## TASK TO CARRY OUT
Shown below are entries with pictures; the line with "6 причин, чому" through the line with "Shipping Policy (89, 968)" is the span to retype exactly, and the pictures stay out.

## SOURCE DATA
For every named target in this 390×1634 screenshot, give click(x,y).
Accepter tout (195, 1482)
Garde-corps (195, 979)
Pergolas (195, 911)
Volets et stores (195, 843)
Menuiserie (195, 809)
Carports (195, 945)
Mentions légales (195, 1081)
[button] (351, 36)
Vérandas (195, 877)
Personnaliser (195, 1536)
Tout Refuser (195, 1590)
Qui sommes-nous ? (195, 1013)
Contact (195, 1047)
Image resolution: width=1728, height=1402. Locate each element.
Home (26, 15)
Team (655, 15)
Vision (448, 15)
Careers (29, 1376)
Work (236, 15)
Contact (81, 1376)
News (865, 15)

---

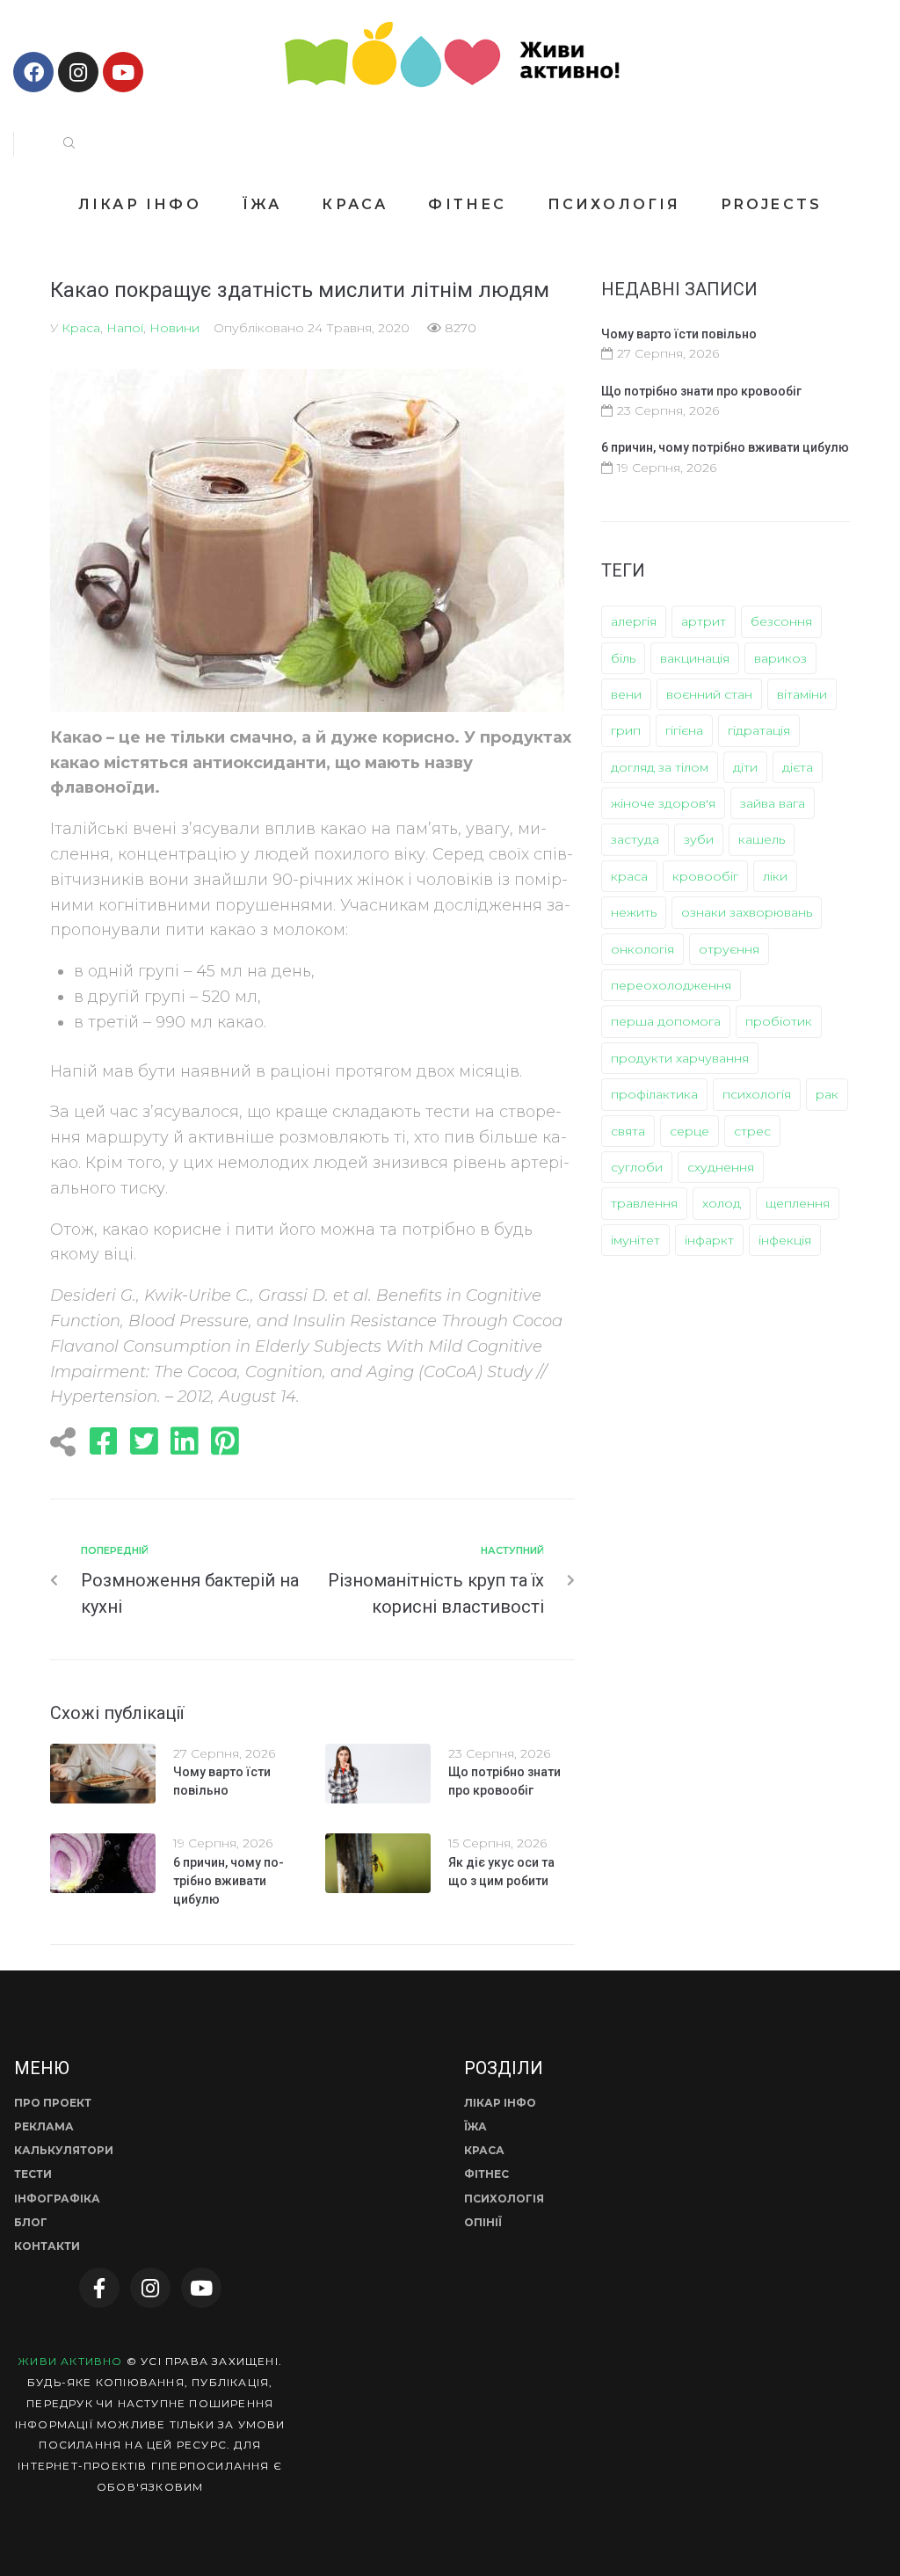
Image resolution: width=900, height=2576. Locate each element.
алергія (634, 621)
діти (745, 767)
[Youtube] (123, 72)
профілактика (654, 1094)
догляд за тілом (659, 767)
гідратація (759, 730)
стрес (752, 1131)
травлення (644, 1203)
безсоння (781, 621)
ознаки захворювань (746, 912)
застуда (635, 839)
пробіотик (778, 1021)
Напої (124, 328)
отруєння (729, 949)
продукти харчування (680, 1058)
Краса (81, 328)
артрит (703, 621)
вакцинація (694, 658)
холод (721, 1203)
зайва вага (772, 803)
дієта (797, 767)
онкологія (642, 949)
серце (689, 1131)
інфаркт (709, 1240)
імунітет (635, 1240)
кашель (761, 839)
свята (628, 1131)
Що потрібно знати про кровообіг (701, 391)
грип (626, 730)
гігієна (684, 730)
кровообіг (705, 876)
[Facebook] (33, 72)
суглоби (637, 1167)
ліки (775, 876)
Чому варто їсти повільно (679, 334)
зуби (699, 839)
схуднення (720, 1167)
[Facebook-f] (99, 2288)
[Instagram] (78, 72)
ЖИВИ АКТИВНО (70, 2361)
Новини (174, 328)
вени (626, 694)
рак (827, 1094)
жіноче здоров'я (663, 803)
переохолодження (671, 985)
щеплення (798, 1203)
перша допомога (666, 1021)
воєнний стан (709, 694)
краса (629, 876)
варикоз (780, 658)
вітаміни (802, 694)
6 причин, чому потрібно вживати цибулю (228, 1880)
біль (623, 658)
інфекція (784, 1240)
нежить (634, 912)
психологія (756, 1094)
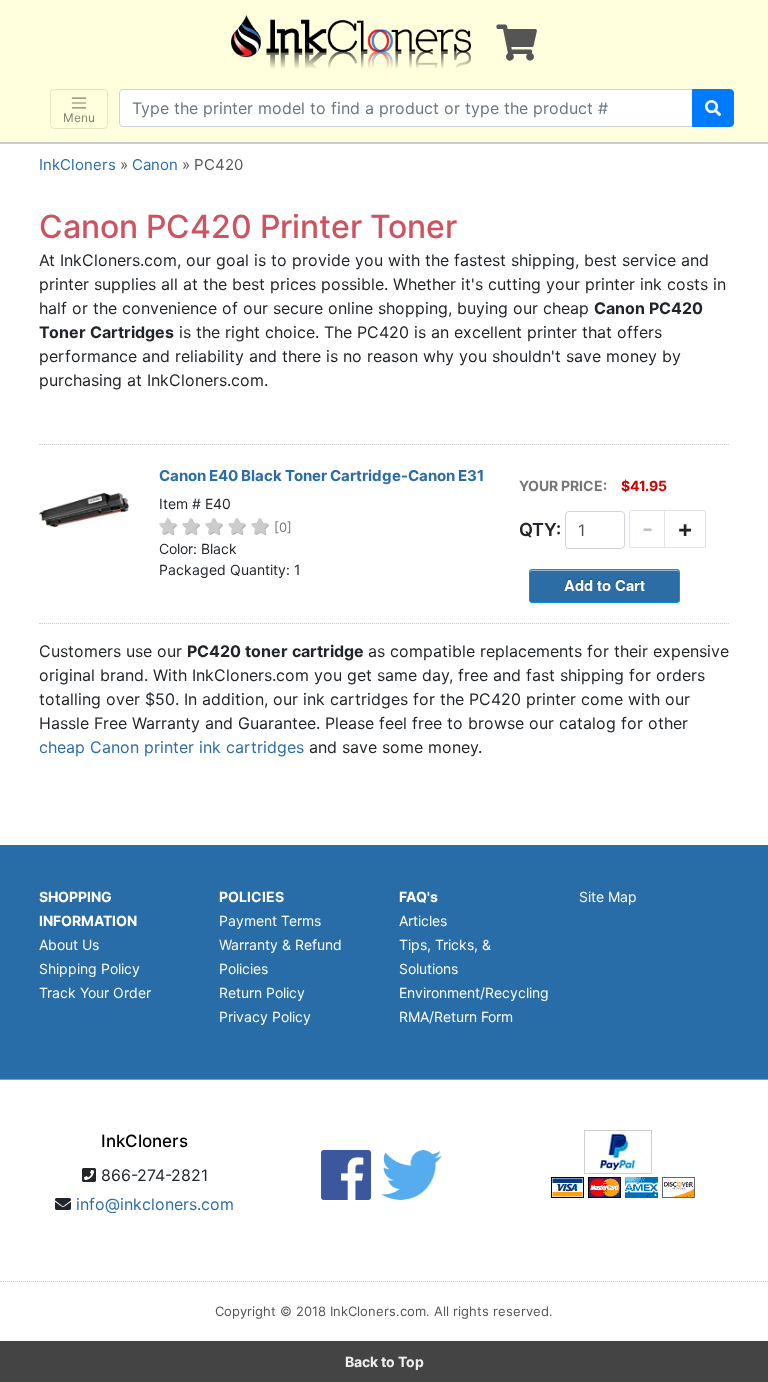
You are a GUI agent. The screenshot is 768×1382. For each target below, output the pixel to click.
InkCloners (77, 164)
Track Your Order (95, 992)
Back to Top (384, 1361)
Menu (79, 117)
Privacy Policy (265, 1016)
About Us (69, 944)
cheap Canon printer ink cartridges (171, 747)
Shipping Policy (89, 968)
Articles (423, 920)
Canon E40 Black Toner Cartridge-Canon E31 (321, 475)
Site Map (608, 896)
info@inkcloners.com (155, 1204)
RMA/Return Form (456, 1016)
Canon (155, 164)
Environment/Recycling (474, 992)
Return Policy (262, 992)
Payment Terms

## SOLUTION TO THE PROBLEM
6 причин, чому потрібно вживати цибулю (228, 1880)
біль (623, 658)
інфекція (784, 1240)
нежить (634, 912)
психологія (756, 1094)
You are a GUI agent. The screenshot is 768×1382. For each target below, output the pixel to click.
InkCloners (77, 164)
Track Your Order (95, 992)
Back to Top (384, 1361)
Menu (79, 117)
Privacy Policy (265, 1016)
About Us (69, 944)
cheap Canon printer ink cartridges (171, 747)
Shipping Policy (89, 968)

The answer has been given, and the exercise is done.